(SOURCE EXCERPT)
========================================================================

Consider a guitar string stretching \(80.0 \mathrm{~cm}\) between its anchored ends. The string is tuned to play middle \(\mathrm{C},\) with a frequency of \(256 \mathrm{~Hz}\), when oscillating in its fundamental mode, that is, with one antinode between the ends. If the string is displaced \(2.00 \mathrm{~mm}\) at its midpoint and released to produce this note, what are the wave speed, \(v\), and the maximum speed, \(V_{\text {max }}\), of the midpoint of the string?

Which of the following transverse waves has the greatest power? a) a wave with velocity \(v\), amplitude \(A\), and frequency \(f\) b) a wave of velocity \(v\), amplitude \(2 A\), and frequency \(f / 2\) c) a wave of velocity \(2 v\), amplitude \(A / 2\), and frequency \(f\) d) a wave of velocity \(2 v\), amplitude \(A\), and frequency \(f / 2\) e) a wave of velocity \(v\), amplitude \(A / 2\), and frequency \(2 f\)

Students in a lab produce standing waves on stretched strings connected to vibration generators. One such wave is described by the wave function \(y(x, t)=(2.00 \mathrm{~cm}) \sin \left[\left(20.0 \mathrm{~m}^{-1}\right) x\right] \cos \left[\left(150 . \mathrm{s}^{-1}\right) t\right],\) where \(y\) is the transverse displacement of the string, \(x\) is the position along the string, and \(t\) is time. Rewrite this wave function in the form for a right- moving and a left-moving wave: \(y(x, t)=\) \(f(x-v t)+g(x+v t)\); that is, find the functions \(f\) and \(g\) and the speed, \(v\)

========================================================================

(DATA RECORDS)
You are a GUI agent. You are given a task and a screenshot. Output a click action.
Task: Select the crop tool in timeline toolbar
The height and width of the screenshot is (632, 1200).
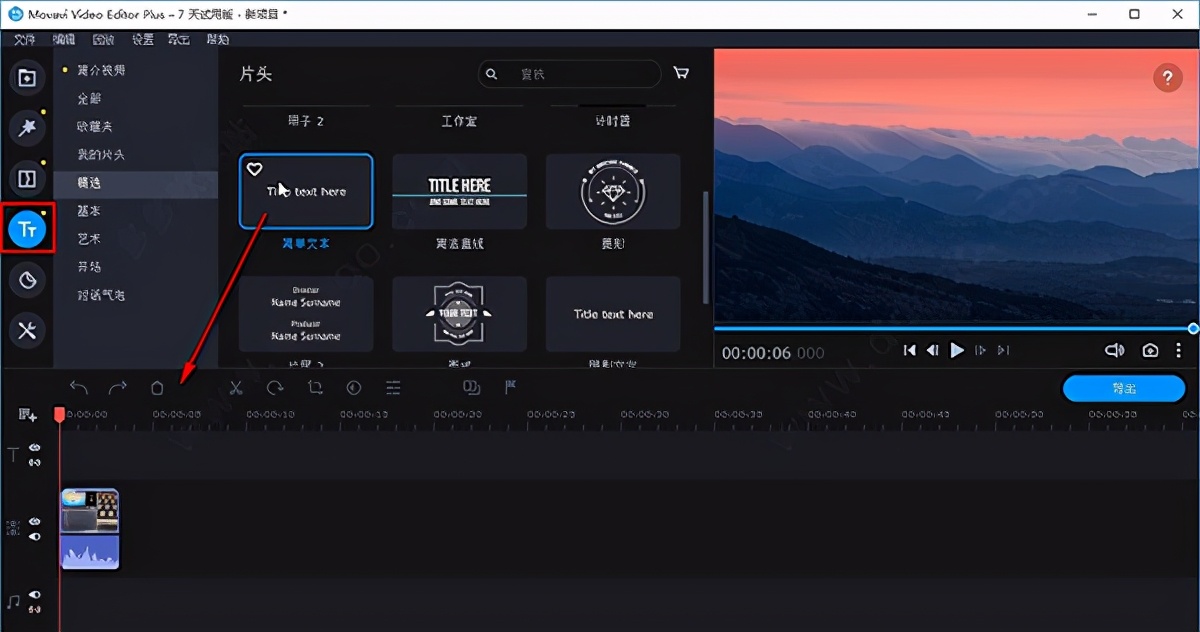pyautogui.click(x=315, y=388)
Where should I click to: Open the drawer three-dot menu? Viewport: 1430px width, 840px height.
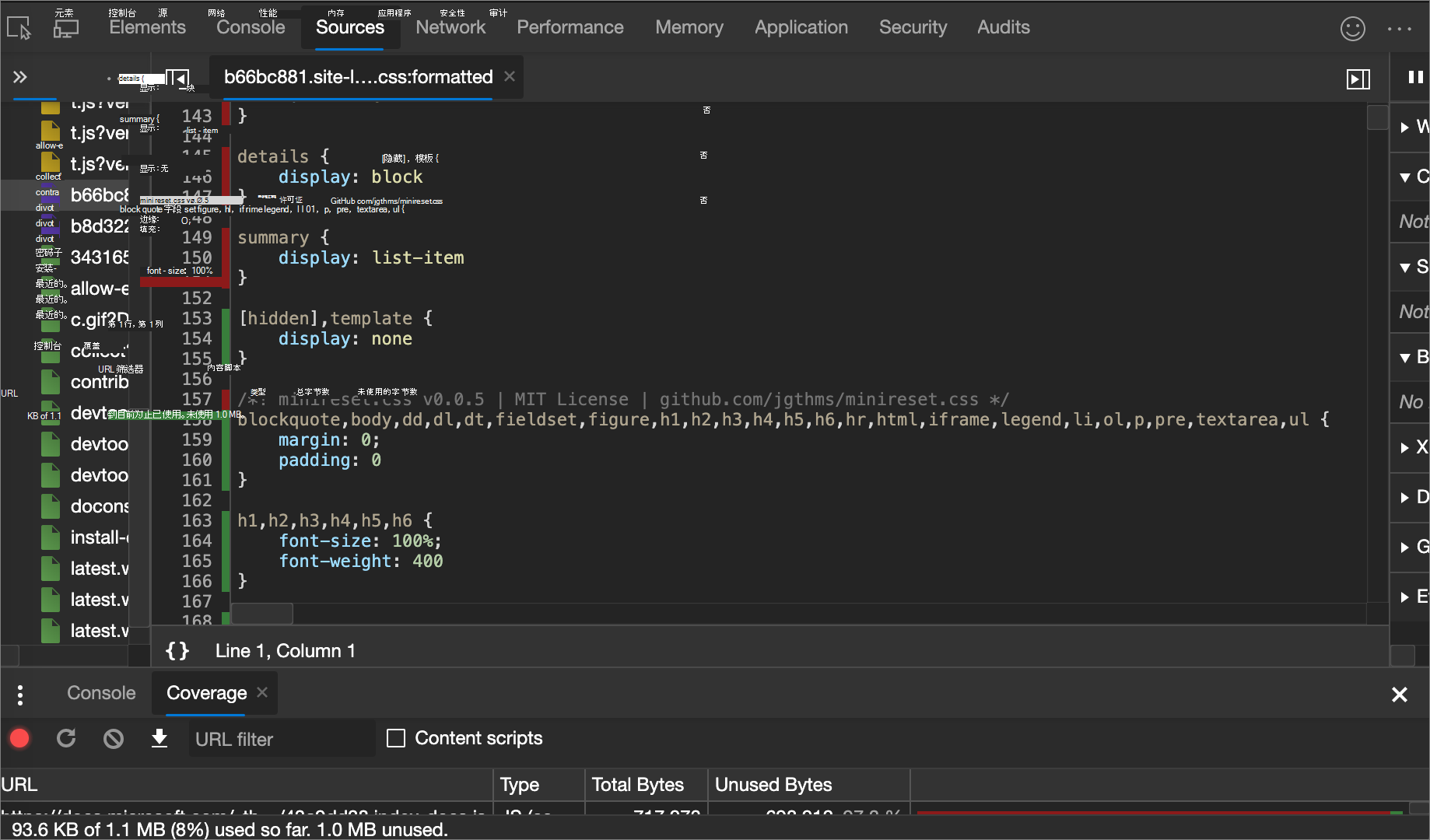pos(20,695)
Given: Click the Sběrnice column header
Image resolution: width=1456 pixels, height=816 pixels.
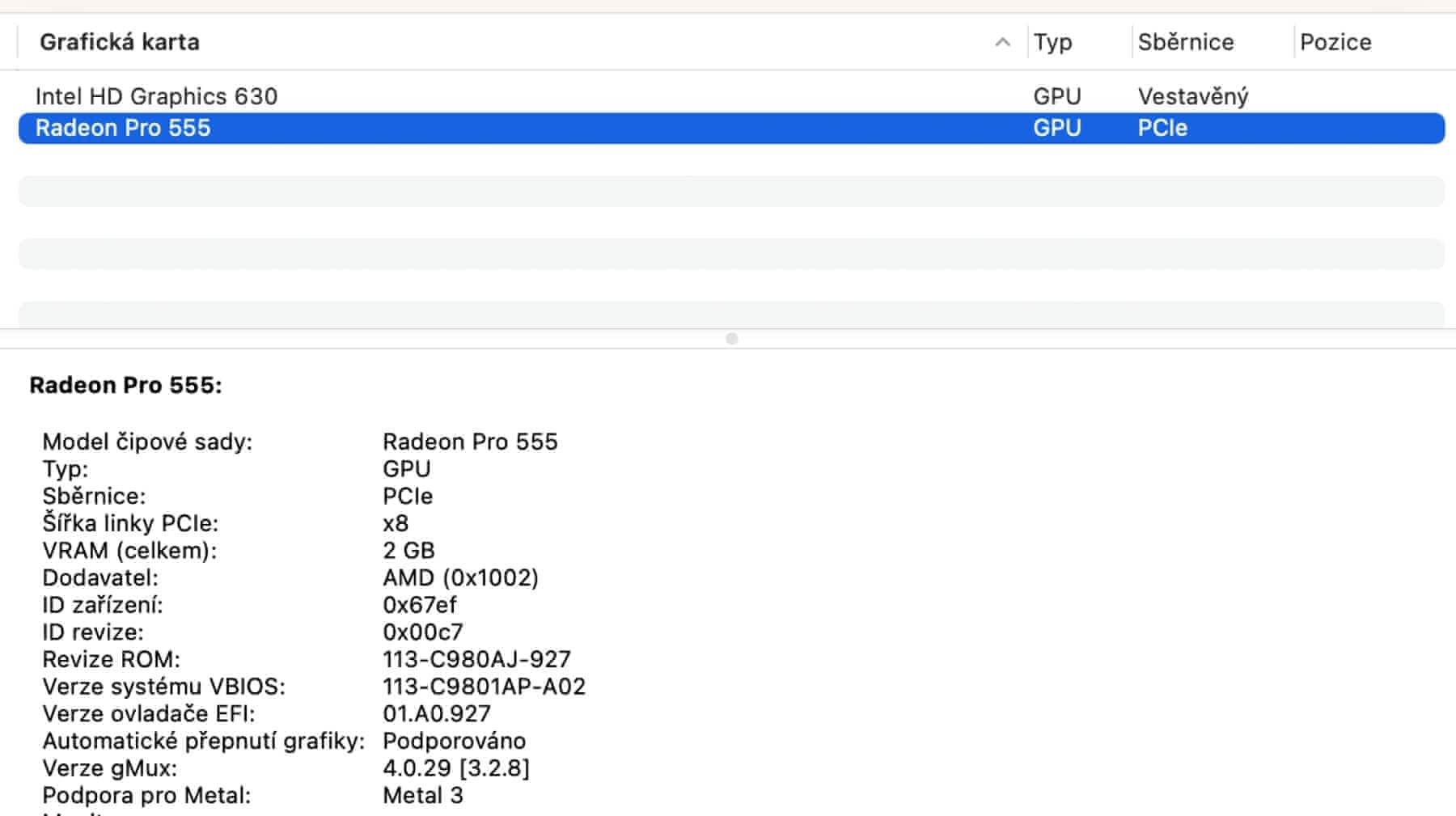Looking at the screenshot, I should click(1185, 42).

========================================================================

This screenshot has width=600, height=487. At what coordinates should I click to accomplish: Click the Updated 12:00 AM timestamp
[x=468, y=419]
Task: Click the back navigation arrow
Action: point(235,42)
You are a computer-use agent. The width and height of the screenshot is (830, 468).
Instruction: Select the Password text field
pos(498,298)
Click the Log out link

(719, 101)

========================================================================

(YOUR INSTRUCTIONS) Please decide whether each statement agrees with the physics problems excerpt, answering yes or no and quoting the deciding words of the excerpt exactly: (a) In its fundamental mode, the guitar string oscillates with two antinodes between the ends. (b) The students produce standing waves on stretched strings connected to vibration generators. (c) The power comparison is about longitudinal waves.

(RIGHT ANSWER)
(a) No: "with one antinode between the ends"
(b) Yes: "Students in a lab produce standing waves on stretched strings connected to vibration generators."
(c) No: "Which of the following transverse waves has the greatest power?"